Talvez fosse possível
pensar nas montagens de Valêncio como um caleidoscópio. Como jogo, como “caixa
de malícias visuais”, o caleidoscópio teria o poder de romper em todo momento o
contínuo da história e fazer interpenetrar-se um “passado da sobrevivência” com
um “futuro da modernidade”, ou seja, pressupõe de um lado a violência da
desmontagem, o caos, e do outro o valor do conhecimento, por meio do
procedimento da montagem, o saber. Suas imagens se fazem e refazem
constantemente como um rio em torvelinho. A fenomenologia do brinquedo teria
permitido a Benjamin, via Baudelaire, articular melhor o duplo regime temporal
de uma mesma imagem, “esta dialéctica en suspenso productora de una visualidad
al mismo tiempo 'originaria' (ursprünglich) y 'entrecortada' (sprunghaft), al
mismo tiempo turbulenta y estructural” (DIDI-HUBERMAN, 2006, p. 167). Isso
porque nas configurações visuais sempre entrecortadas do caleidoscópio está em
jogo a “polirritmia do tempo”, a “fecundidade dialética”. Estamos diante de uma
caixa inteligente, uma caixa de malícias, que propicia uma montagem de
“simetrias desmultiplicadas” – para usar expressões de Didi-Huberman – uma
caixa cujas imagens se disseminam e se renovam a cada movimento do objeto.
A imagem do “aparelho
mágico” ressurge em Jarry, na sua tentativa de superar a metafísica. O ser
deixa de ser concebido como um ente superior que fundaria a constância dos
demais entes percebidos, e passa a ser entendido como um Vazio ou um Não-ente,
ou seja, um “caleidoscópio mental irisado (que) se pensa” (JARRY apud DELEUZE, 1997, p. 105). O atlas,
entendido como caleidoscópio é, assim, uma máquina de fabricar o tempo e o
vazio.
Para finalizar
gostaria de lembrar que no caleidoscópio que é a ficção de Valêncio percebemos
um gesto que o aproxima não só de uma montagem cinematográfica como a de História do Cinema, de Godard, mas
também de livros-montagem como Guerra
camponesa no Contestado, de Jean-Claude Bernardet. Marilene Weinhardt
lembra que tanto Bernardet quanto Valêncio Xavier estão ligados à prática
cinematográfica. Em ambos, o princípio da montagem é explorado com presteza e a narrativa é composta por um conjunto
de reportagens, depoimentos, cacos da história que desconstroem a linearidade
tradicional, bem como o discurso unívoco: “Contemporaneamente, quando o
narrador se disfarça atrás de recortes e colagens, não busca a objetividade,
mas pluralidade. Ele não aparece, mas existe, está sempre lá, em cada escolha,
espiando pelas fendas entre os fragmentos” (WEINHARDT, 2000, p. 149). A
montagem da obra é sintoma de um anacronismo que aparece no interior dos
próprios objetos, sendo, assim, “el modo temporal de expresar a exuberancia, la
complejidad, la sobre-determinación de las imágenes” (DIDI-HUBERMAN, 2006, p.
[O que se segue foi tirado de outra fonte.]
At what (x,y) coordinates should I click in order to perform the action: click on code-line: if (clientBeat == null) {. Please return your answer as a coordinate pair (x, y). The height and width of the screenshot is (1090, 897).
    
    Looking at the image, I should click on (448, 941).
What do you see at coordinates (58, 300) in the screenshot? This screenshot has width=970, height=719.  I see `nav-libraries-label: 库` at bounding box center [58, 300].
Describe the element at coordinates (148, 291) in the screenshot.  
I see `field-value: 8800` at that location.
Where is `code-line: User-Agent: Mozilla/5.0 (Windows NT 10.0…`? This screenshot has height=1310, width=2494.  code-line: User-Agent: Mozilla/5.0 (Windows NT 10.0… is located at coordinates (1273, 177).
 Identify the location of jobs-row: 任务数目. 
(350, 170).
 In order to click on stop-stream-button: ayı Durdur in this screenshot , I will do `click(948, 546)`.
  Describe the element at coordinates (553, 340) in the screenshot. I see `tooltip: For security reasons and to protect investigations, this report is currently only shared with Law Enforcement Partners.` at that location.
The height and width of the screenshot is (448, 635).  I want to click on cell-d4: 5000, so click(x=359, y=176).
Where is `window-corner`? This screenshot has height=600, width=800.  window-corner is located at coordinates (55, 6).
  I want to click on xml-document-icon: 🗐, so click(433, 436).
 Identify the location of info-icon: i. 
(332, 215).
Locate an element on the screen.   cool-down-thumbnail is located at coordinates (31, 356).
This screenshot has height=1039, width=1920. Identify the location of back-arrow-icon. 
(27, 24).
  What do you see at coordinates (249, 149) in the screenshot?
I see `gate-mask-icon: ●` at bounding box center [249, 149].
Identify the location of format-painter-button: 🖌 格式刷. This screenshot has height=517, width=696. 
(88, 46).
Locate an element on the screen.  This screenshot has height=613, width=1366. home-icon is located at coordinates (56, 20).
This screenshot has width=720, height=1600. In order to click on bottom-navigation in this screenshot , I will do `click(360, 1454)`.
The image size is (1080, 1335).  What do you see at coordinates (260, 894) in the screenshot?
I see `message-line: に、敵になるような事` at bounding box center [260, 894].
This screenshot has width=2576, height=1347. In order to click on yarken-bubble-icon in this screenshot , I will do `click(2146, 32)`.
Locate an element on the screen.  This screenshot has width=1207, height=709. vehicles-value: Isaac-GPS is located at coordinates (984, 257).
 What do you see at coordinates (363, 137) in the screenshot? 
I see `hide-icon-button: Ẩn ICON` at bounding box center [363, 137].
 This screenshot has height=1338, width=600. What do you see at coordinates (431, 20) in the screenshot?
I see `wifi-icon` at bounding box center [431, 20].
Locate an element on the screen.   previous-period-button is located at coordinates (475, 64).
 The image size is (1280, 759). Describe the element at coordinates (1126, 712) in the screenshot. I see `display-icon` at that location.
18). A imagem desmonta a história, como se desmonta um relógio. Quando
desmontamos um relógio, ele deixa de funcionar. Essa suspensão, segundo o
historiador da arte, traz um efeito de conhecimento que seria impossível de
outro modo, permitindo que outro jogo seja armado, que uma nova montagem possa
ser realizada. E o que se torna visível, aqui, no atlas de Valêncio, é o tempo,
o que demonstra que o escritor assumiu aquela tarefa que Didi-Huberman (2011,
p.1) afirmou corresponder ao artista ou sábio, pensador ou poeta, que é: “(...)
converter tal visibilidade na potência de ver os tempos: um recurso para
observar a história, para poder manejar a arqueologia e a crítica política,
“desmontando-a” para imaginar modelos alternativos”.